LISTED RECORDS ->
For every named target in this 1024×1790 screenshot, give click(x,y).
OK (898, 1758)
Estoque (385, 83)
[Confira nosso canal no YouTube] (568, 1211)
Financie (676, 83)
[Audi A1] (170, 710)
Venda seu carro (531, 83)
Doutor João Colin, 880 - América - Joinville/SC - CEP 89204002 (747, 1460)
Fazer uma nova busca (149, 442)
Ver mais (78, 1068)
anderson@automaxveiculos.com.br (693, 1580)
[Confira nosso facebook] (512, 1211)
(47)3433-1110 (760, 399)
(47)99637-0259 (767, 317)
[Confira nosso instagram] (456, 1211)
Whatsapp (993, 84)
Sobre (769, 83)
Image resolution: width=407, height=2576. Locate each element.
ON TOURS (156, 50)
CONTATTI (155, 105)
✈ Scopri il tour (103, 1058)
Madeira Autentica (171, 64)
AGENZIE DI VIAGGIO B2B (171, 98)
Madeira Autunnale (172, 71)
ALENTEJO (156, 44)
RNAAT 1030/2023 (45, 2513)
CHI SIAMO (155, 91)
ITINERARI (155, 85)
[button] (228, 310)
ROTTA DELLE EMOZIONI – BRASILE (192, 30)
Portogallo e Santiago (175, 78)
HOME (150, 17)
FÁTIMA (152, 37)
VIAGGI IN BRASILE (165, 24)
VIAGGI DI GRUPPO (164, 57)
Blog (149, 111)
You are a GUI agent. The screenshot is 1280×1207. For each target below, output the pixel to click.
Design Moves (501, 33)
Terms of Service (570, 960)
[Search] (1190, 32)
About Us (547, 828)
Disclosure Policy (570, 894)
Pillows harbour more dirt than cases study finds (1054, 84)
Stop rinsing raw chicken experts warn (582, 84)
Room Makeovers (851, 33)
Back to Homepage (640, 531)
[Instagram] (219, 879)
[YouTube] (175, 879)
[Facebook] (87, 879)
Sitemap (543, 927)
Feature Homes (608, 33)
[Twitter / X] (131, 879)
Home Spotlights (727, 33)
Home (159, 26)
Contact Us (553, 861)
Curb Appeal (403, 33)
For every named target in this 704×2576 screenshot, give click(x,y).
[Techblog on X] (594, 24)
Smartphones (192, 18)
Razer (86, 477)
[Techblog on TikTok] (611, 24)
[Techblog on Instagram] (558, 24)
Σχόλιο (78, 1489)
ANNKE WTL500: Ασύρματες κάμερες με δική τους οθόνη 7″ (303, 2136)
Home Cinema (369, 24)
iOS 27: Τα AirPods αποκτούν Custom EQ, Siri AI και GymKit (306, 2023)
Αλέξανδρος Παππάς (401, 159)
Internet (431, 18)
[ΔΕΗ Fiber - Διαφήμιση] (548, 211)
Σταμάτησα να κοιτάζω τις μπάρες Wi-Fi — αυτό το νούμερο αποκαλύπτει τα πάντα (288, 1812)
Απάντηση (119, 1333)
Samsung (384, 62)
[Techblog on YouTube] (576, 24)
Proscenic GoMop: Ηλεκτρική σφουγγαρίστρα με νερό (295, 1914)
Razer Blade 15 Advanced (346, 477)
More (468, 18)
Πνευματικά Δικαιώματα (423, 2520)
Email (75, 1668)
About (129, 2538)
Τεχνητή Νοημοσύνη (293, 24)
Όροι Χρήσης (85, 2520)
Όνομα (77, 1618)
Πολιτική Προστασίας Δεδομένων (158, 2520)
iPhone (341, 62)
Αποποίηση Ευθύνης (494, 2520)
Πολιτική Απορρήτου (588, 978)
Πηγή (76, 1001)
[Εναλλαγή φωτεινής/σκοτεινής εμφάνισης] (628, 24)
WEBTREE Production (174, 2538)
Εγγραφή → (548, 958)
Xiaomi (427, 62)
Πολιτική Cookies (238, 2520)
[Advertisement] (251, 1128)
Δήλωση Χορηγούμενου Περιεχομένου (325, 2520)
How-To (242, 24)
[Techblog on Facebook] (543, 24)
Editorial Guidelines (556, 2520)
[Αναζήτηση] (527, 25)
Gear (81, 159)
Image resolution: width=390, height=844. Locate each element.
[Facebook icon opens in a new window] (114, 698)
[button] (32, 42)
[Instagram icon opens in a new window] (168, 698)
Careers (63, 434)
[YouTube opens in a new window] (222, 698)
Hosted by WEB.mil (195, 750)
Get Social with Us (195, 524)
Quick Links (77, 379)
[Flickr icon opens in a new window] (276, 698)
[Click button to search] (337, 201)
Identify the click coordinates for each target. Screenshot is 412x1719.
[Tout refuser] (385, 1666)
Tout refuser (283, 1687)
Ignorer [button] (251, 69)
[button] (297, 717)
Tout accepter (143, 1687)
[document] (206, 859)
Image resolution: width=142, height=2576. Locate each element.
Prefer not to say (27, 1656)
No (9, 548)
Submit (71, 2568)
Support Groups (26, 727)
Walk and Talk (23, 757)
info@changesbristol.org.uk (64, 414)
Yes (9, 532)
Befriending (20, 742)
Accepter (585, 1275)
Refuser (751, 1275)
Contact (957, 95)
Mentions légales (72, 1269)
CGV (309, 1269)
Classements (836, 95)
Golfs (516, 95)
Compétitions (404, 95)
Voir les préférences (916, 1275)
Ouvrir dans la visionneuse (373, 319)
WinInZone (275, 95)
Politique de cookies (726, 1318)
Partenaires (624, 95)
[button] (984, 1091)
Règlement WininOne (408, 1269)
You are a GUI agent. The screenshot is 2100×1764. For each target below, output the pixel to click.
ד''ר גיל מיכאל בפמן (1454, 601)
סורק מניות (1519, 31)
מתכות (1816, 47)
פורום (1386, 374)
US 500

AIM OF THE EXERCISE -> Which lines of the data contain the word "resolution"? Copy each one.

YOUR RESPONSE ->
Image resolution: width=407, height=2576. Locate each element.
Image resolution: width=390, height=844. Locate each element.
Image resolution: width=142, height=2576. Locate each element.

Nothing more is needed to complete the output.